Traditional Culture Encyclopedia - Weather inquiry - How does water form ice?

How does water form ice?

Clouds can contain liquid water at temperatures as low as-35 degrees Fahrenheit (-39 degrees Celsius). When ice crystals form around water droplets, these water droplets will lose moisture. Because water vapor has a slight difference in saturation between ice and water, it is easier to precipitate on ice crystals than water droplets under this condition. When ice crystals absorb water vapor and grow, dehydrated air is compensated by absorbing evaporated water vapor in small water droplets. After a few minutes, each ice crystal freezes to the size of 6,543.8+0,000 water droplets, while the water droplets in the cloud keep shrinking until they disappear.

Larger ice crystals fall down and often collide with slower and smaller ice crystals. A series of reactions make the fragments of original ice particles form new ice crystals. When they melt and get wet in the lower places, these ice crystals gather together to form snowflakes. When it accelerates to 20 miles (32 kilometers) per hour, the snowflake melts and forms raindrops.

The biggest raindrops fall the fastest. In a process called merging, it merges with other small water droplets (in the tropics, sometimes in other places, even if the cloud does not contain ice crystals, the merger of such small water droplets is enough to produce raindrops). When the diameter is about115 inch (0.5 cm), the air resistance will change the raindrops from a tight sphere to a shape similar to a wide hamburger. Eventually, the air resistance will crush the heavy raindrops and make them unable to grow bigger. Never has a cloud been able to drop raindrops like tears.

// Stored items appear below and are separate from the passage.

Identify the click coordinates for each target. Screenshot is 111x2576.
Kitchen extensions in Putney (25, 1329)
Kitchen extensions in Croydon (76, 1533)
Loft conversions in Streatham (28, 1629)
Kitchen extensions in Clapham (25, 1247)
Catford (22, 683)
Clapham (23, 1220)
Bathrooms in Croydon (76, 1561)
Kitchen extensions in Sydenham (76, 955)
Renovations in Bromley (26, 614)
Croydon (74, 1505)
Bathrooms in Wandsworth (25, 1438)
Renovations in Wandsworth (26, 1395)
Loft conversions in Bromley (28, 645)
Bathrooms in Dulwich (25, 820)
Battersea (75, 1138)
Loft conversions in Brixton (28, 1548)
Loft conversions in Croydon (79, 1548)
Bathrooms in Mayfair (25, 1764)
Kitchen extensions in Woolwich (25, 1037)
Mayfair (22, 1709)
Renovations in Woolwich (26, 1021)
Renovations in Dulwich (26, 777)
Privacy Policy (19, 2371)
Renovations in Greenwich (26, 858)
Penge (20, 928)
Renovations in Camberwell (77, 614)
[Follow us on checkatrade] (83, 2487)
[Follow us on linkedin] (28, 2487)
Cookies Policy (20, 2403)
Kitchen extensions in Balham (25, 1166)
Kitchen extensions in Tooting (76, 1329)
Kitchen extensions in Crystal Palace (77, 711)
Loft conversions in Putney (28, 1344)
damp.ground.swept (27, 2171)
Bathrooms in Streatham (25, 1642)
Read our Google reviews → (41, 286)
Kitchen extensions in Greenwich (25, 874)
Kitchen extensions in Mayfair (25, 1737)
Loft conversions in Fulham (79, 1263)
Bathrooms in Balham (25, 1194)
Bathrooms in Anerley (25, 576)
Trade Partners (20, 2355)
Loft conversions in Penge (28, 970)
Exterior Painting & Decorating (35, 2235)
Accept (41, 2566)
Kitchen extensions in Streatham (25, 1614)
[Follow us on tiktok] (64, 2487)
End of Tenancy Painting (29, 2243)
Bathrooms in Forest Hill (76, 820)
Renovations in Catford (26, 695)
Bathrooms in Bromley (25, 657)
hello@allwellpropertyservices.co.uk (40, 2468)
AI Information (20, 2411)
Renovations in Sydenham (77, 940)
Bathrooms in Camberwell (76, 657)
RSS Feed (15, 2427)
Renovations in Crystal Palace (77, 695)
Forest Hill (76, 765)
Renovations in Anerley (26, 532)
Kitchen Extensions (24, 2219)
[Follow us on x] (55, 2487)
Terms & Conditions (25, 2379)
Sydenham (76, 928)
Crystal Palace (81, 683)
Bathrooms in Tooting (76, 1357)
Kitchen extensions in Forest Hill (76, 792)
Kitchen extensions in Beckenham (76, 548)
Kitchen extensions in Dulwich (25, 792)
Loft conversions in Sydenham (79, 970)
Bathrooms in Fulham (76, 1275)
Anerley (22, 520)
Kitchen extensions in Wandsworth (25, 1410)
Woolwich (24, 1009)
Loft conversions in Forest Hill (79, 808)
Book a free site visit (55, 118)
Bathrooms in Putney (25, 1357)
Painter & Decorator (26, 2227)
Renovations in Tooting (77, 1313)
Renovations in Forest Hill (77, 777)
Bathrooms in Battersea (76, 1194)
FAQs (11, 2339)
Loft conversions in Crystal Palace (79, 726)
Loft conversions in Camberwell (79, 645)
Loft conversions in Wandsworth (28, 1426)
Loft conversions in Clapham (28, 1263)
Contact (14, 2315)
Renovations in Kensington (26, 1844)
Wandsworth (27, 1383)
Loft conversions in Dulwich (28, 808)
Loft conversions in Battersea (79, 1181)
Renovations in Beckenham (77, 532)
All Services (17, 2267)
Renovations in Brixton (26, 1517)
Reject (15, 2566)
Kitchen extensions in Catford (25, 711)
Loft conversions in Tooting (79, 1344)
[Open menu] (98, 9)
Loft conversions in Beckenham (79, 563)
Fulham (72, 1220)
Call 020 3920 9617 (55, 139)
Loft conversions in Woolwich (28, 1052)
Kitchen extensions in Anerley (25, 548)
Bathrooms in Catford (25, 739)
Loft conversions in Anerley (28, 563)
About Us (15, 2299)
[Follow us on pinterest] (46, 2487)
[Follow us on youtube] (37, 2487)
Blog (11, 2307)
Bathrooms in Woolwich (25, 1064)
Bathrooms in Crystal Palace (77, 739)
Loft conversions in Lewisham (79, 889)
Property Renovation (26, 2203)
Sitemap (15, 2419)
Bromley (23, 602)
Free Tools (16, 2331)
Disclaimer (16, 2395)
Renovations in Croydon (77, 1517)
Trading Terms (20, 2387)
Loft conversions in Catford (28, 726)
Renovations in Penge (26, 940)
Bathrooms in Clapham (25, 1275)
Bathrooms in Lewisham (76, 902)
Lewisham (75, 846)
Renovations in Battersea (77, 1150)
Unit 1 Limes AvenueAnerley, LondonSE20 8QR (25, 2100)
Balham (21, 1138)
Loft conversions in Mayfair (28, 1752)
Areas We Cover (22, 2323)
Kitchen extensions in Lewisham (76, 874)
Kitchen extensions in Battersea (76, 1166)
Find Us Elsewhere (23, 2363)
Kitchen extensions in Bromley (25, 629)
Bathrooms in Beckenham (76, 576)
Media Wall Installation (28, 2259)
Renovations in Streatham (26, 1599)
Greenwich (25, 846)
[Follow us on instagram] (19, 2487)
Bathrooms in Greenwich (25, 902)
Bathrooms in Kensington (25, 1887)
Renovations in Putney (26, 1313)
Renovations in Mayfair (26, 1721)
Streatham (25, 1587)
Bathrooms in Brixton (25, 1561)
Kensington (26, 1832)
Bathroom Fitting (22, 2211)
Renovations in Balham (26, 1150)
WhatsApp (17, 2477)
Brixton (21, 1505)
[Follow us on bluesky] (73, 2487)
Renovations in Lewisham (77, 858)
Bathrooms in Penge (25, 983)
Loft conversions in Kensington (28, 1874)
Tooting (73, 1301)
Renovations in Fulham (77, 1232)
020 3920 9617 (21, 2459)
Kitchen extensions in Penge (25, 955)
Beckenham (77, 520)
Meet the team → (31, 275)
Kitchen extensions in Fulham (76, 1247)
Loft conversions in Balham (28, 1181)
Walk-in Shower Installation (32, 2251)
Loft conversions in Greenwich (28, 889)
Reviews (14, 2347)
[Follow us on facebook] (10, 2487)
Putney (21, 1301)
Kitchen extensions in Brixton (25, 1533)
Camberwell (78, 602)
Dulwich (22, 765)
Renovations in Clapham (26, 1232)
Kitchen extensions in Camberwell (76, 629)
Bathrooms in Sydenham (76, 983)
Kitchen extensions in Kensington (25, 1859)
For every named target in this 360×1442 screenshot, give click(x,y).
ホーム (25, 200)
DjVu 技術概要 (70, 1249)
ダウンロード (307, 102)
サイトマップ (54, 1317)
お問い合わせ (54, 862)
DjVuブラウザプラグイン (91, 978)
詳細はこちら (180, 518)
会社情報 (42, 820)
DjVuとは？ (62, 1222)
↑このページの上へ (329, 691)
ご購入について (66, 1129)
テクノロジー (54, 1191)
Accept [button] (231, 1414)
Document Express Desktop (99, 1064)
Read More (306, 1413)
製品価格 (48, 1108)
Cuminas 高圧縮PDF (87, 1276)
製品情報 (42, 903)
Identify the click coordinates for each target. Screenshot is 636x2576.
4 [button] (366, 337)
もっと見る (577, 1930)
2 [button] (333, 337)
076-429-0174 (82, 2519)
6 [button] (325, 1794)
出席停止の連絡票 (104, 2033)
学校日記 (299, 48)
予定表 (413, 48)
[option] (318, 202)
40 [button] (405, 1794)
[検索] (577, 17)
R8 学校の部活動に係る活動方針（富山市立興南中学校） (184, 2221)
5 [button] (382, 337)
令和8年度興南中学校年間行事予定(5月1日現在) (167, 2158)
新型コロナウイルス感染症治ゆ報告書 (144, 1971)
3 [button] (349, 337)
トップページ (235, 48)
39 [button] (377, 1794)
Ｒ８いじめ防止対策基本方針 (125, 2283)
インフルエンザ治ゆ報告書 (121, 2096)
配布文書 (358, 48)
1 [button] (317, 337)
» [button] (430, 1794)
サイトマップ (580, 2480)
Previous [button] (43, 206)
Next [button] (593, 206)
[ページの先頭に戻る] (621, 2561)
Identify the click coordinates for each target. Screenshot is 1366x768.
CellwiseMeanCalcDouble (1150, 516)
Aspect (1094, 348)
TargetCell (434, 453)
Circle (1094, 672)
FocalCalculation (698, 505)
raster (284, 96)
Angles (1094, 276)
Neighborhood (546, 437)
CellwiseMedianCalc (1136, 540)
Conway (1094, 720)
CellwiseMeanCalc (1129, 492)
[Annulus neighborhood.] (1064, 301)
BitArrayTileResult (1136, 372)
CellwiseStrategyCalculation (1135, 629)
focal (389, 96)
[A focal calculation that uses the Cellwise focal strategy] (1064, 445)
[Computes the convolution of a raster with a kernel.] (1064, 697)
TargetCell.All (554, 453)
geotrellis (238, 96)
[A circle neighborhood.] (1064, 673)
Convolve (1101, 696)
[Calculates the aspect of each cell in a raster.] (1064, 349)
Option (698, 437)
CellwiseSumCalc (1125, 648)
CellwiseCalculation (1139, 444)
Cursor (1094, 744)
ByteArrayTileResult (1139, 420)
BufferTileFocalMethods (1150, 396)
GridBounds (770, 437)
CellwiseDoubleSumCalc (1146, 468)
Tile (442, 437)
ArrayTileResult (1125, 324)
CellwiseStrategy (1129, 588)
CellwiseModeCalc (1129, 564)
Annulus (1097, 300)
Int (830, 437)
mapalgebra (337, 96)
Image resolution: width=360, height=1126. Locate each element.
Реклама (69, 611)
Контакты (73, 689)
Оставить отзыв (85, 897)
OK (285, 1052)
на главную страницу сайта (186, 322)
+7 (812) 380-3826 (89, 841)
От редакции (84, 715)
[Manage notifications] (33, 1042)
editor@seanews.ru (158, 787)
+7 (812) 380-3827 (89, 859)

The weatherman cannot always predict whether it will rain or snow. Snow at high altitude sometimes melts in warm air, but only condenses again near the surface, producing ice particles called rain plus snow or hail. If the temperature of rain drops below zero and remains liquid, supercooled ice rain will be formed. When the ice rain falls on the frozen ground, it will quickly form an ice surface called Song Yu. In this way, only a few degrees of temperature change or hundreds of feet of cold air can turn the inconvenient muddy ground into a dangerous and flat frozen road.